La première tâche de Thorby consistait à apprendre le mot et la relation que celui-ci définissait, et avec lequel il devait s’adresser à chacun de ses quatre-vingts nouveaux parents. Il lui fallait comprendre la nuance précise de chaque parenté, proche ou distante, supérieure ou inférieure, et connaître les autres titres dont les gens se servaient pour lui parler. Il ne pouvait ouvrir la bouche avant d’avoir appris tout cela, car il pourrait commettre un manquement grave aux bonnes manières.

Il devait associer cinq choses pour chaque membre de la famille : un visage, un nom complet (son propre nom était maintenant : Thorby Baslim-Krausa), un titre familial, le titre familial vis-à-vis de lui, et le rang de la personne sur le vaisseau (tel que « Officier Chef » ou « Deuxième Assistant Cuisinier à Tribord »).
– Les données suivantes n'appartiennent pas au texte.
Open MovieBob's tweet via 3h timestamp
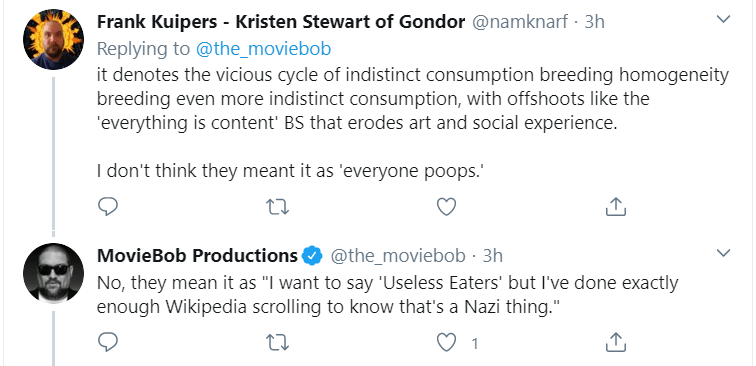The height and width of the screenshot is (366, 756). coord(492,256)
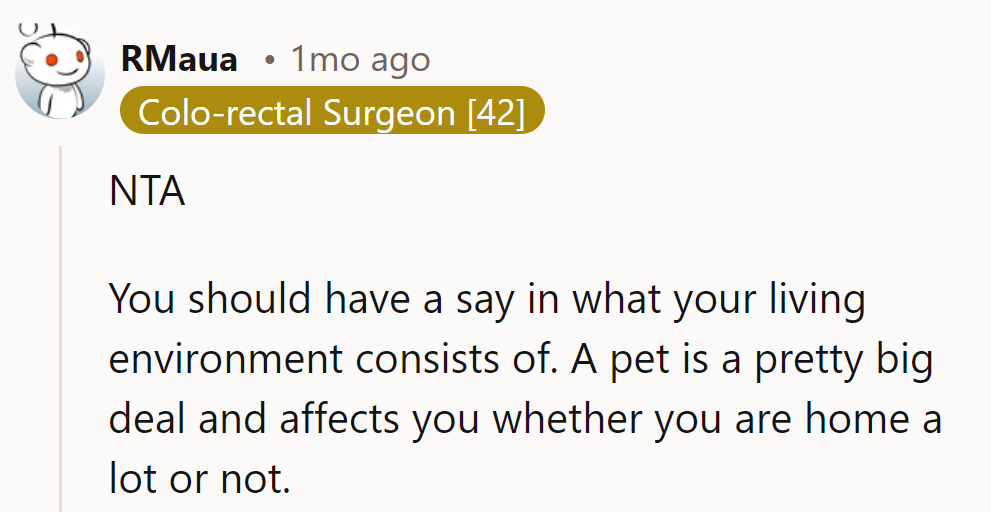Open the RMaua username profile link
Screen dimensions: 991x512
[x=179, y=59]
Il apprit qu’il fallait s’adresser à chaque personne avec son titre familial lorsqu’il s’agissait d’affaires familiales, avec son rang sur le vaisseau pour les tâches concernant Sisu, avec d’autres noms en certaines occasions, si le supérieur le permettait. Les surnoms n’existaient pratiquement pas, car de toute façon on ne pouvait les utiliser que dans un sens, du supérieur vers l’inférieur.